Era ya de noche y desde los locales de tapas y comidas cantos de sirena intentaban convencernos de las bondades de su carta. Decidimos hacer caso omiso y bajar hasta el llamado Arco de Trajano. Los restos imponentes apenas dejan ver cómo fue el conjunto original y sólo hablan de la habilidad constructiva de aquel imperio de ingenieros. Adosado a la construcción había un restaurante de diseño que con buen gusto fundía la modernidad más absoluta con los restos del pasado. En los alrededores una placita y muchas terrazas con gente joven dispuesta a disfrutar de la noche.

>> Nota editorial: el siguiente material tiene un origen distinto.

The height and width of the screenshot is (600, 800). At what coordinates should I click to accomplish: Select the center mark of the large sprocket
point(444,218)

Mérida hervía de actividad como punto final de un mes de agosto y antesala de sus futuras ferias. 

En el artículo anterior hablaba de las diferencias entre nuestras tierras y las de la meseta. Pues bien, aquí, en esta estructura urbana, arquitectónica y humana veía ese aire indefinido de tantas ciudades de España. Las callejuelas, los paseos arbolados, las construcciones y la gente y su forma de vestir nos transportaban a ese concepto que también veríamos en Portugal. Finalmente los siglos de historia común conllevan muchos elementos culturales y señas de identidad que nos unen. Como me decían en Latinoamérica sólo a costa de mantener la boca cerrada. Son los acentos y los idiomas los que finalmente marcan diferencias que de otra manera serían difíciles de detectar incluso para un nativo. ¿Quien ho ha ido por algún país de Europa ha visto un grupo y ha adivinado sin dudar que son españoles?

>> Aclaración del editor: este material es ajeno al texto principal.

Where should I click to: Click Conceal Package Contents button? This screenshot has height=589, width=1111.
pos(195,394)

Por fin decidimos volver a la zona de los bares de tapas y entrar en el primero. Menú económico y delicioso. Extremadura hace honor a su fama de lugar donde se come bien. Pero bien pronto acabó la fiesta. El teléfono dio un aviso y con sorpresa vimos que la tormenta estaba acercándose. A penas a unos miles de metros el gráfico mostraba los colores de fuerte lluvia. Como en sincronía, confirmando la información llegada del satélite, un trueno estalló en la calle. Tiempo se salir hacia el hotel ya que sin paraguas y sin saber dónde o cómo llamar a un taxi podíamos tener que correr en pleno aguacero. Casi dos kilómetros y medio nos separaban del hotel. A pesar de apresurar el paso parecía que la tormenta nos alcanzaría. Desde el puente pudimos ver el magnífico espectáculo de rayos con los que Júpiter nos regalaba para completar un entorno tan romano. Cada vez el retumbar de los truenos llegaba con menos retraso y más fuerza. Una nueva chispa y el cielo pintaba de un morado fúnebre. El viento agitaba los arboles de la ribera cuando llegamos al otro lado. Las calles estaban vacías y pocos con pocos coches. La cuesta se hizo eterna mientras la tormenta se desataba entre goterones. Mara apenas podía mantener el ritmo y la respiración. Pero esta vez ganamos la carrera. El viento nos persiguió por los pasillos del hotel dando algún furioso portazo, pero por fortuna sólo rompió a llover cuando estuvimos a salvo en la habitación.